_What you need to do_
Extract exactly and only the lines from the one containing "Screen dimensions: 1024x768" through the end of the entries below. Pictures should not appear in the copy.

_Material shown_

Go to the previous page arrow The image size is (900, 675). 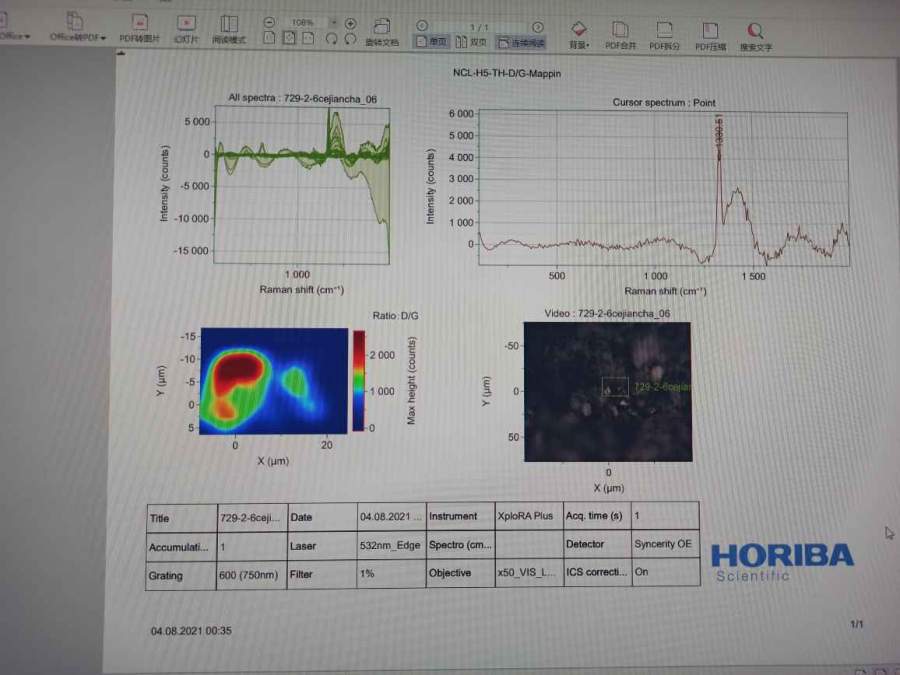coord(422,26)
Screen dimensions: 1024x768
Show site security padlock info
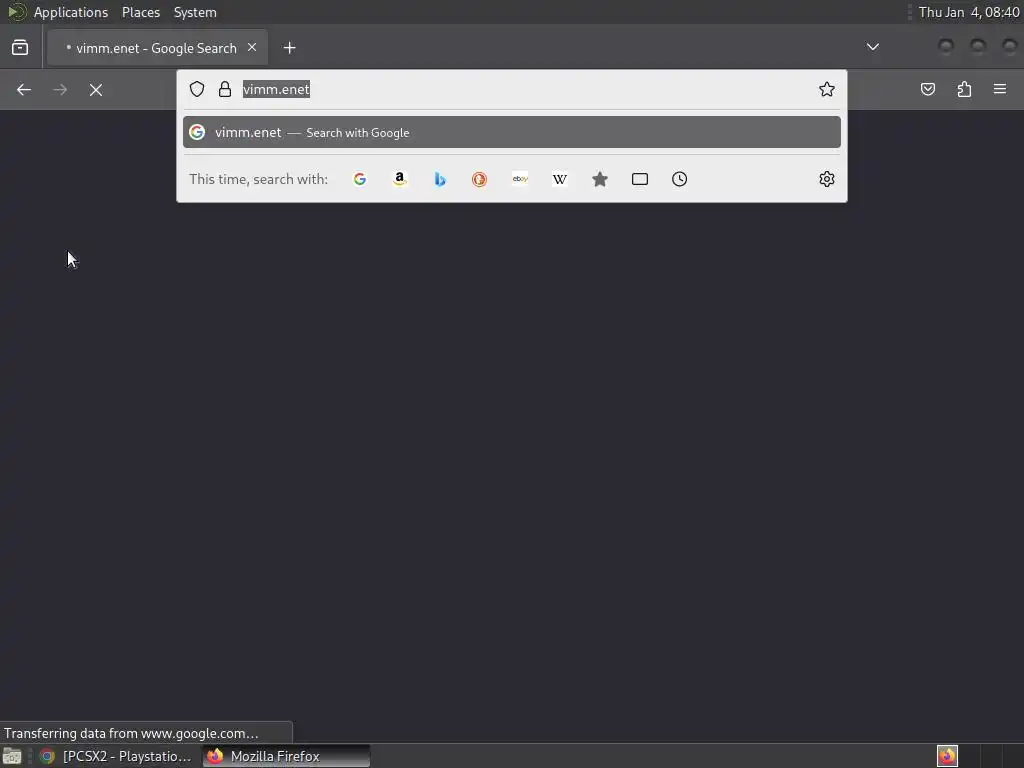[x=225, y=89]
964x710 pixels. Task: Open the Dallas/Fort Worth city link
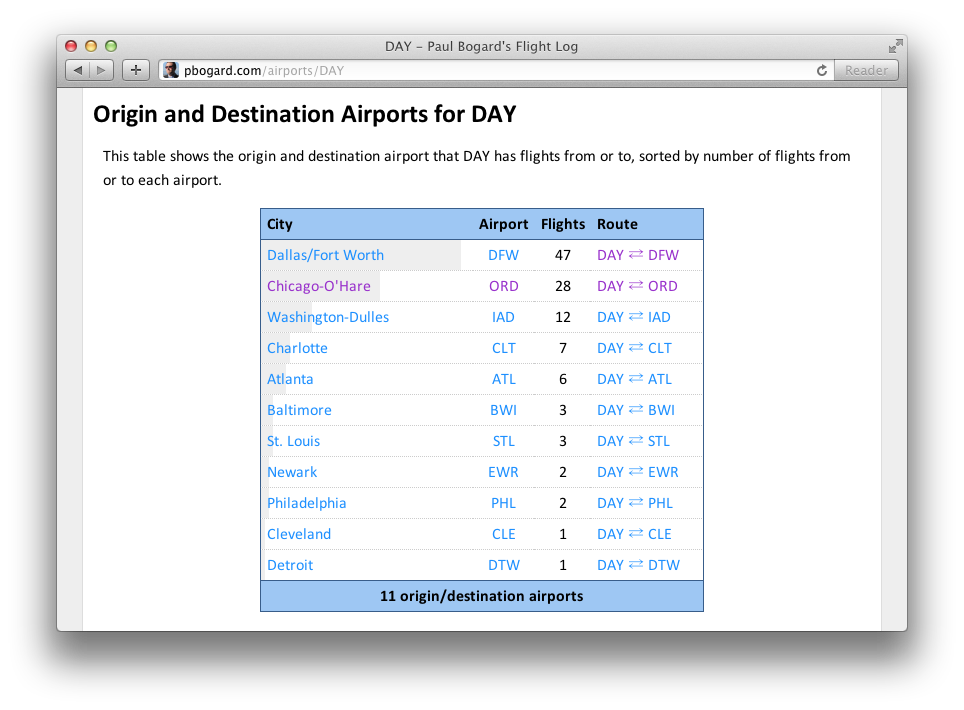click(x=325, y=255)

_Exercise response_
Screen dimensions: 1024x768
Show site security padlock info
[x=225, y=89]
964x710 pixels. Task: Open the Dallas/Fort Worth city link
click(x=325, y=255)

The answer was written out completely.